The task:
Each line below either holds the string "magnifier" or doesn't. Count those that do and give only the number.

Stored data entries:
/---

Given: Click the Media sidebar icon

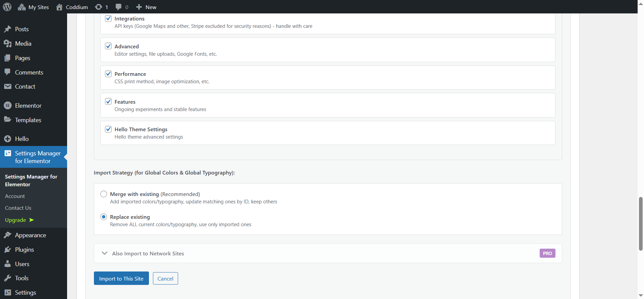Looking at the screenshot, I should [8, 44].
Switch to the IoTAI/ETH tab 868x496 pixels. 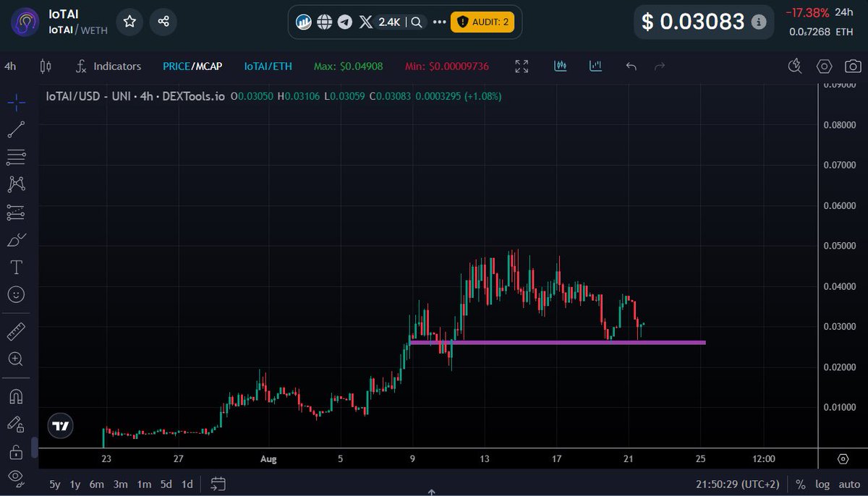[268, 66]
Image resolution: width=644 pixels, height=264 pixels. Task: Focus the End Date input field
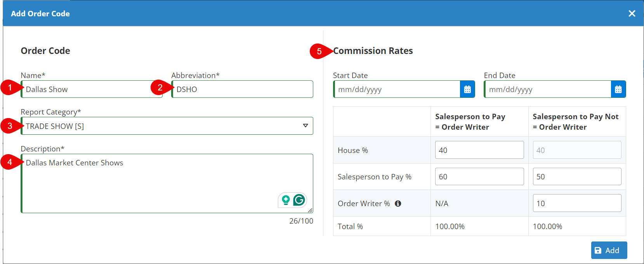[x=547, y=89]
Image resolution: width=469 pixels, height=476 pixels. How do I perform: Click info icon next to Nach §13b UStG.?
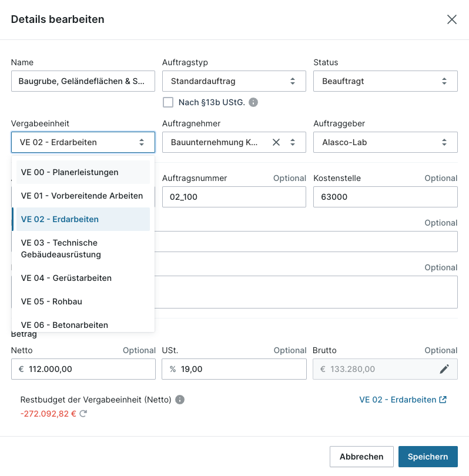point(253,102)
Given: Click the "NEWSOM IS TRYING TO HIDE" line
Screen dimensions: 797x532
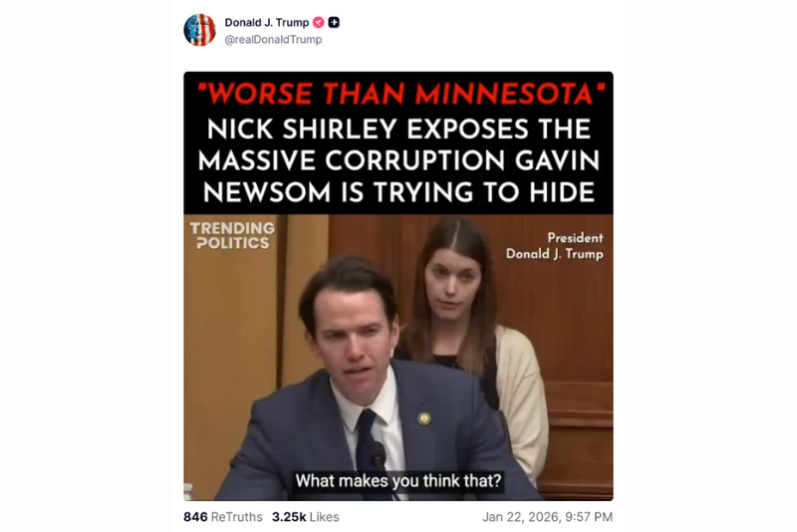Looking at the screenshot, I should tap(399, 192).
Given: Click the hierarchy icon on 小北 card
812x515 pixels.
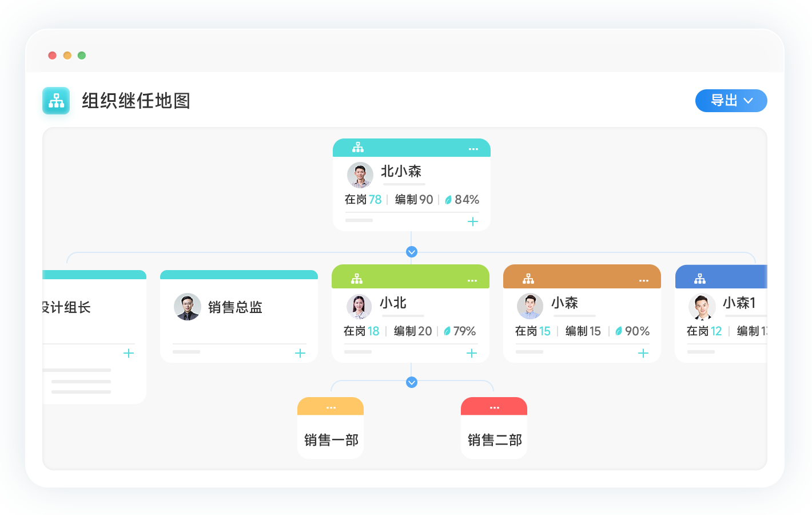Looking at the screenshot, I should coord(357,279).
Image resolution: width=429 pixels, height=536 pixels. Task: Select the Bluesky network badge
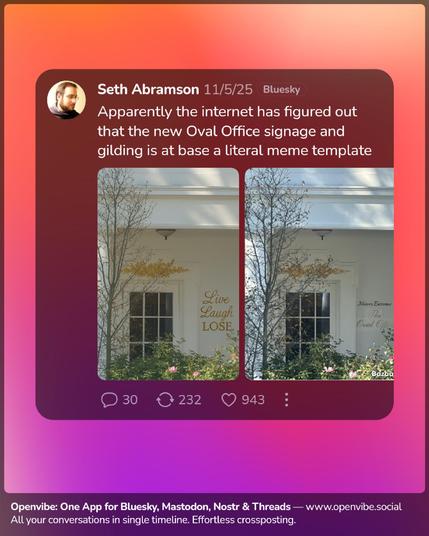[x=282, y=90]
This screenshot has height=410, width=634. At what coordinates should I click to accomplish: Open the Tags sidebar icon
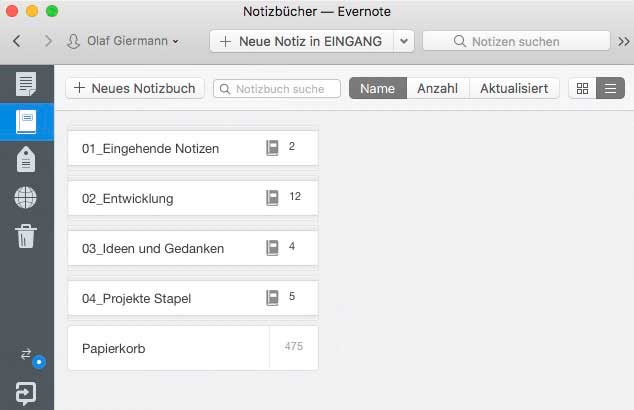point(26,159)
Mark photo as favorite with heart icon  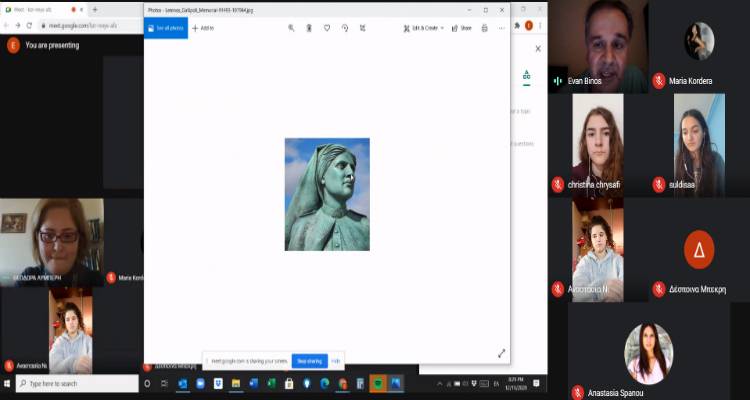(x=327, y=28)
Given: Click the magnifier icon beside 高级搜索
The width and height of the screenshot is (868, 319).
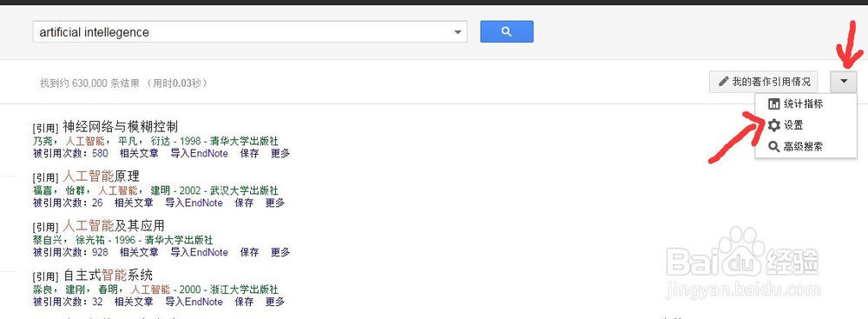Looking at the screenshot, I should (x=774, y=147).
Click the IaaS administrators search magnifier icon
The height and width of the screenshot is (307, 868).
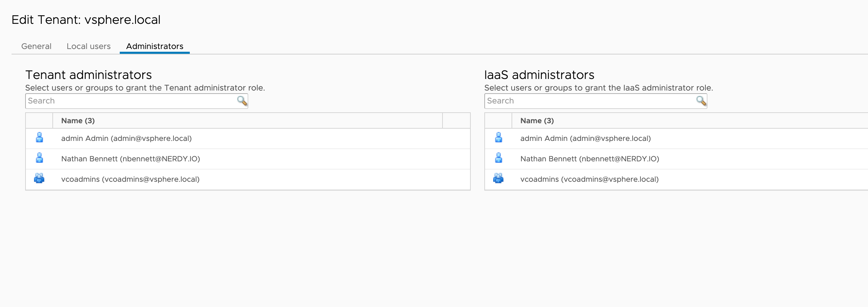pyautogui.click(x=701, y=101)
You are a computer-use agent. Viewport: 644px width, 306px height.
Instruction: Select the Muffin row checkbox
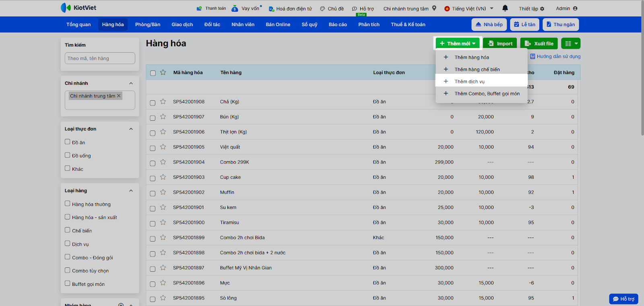tap(153, 193)
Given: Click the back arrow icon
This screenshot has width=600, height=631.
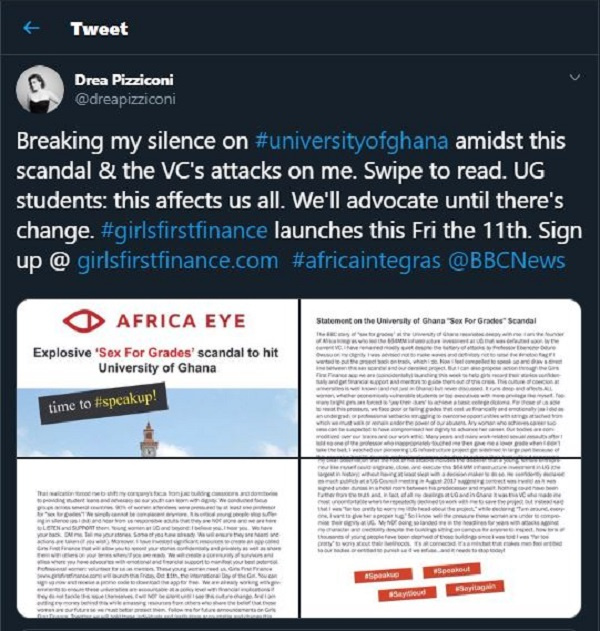Looking at the screenshot, I should tap(31, 28).
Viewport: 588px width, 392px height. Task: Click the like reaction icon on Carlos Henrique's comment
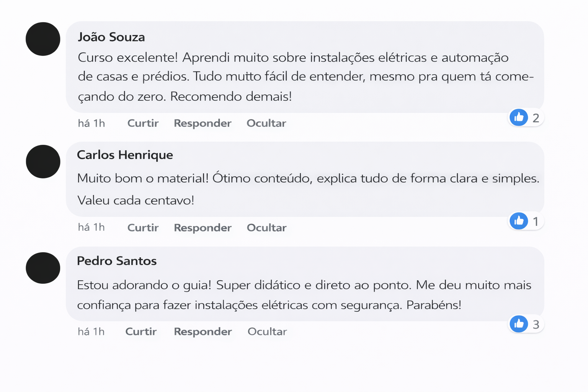point(519,221)
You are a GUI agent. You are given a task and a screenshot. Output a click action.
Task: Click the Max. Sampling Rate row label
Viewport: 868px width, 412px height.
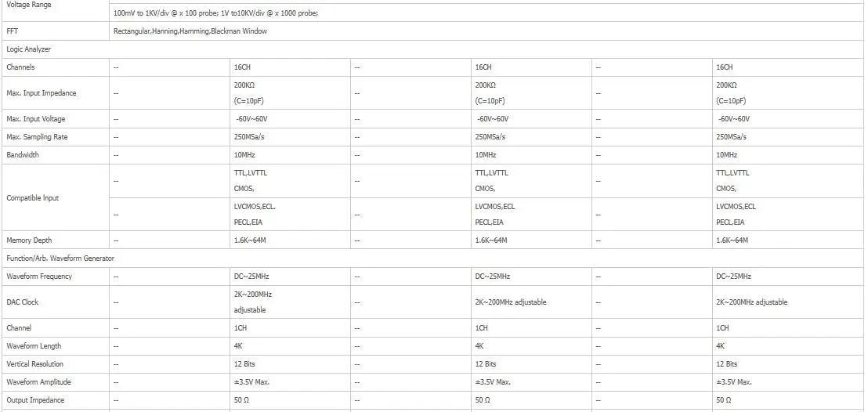click(37, 137)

\---

Solution to the exercise:
2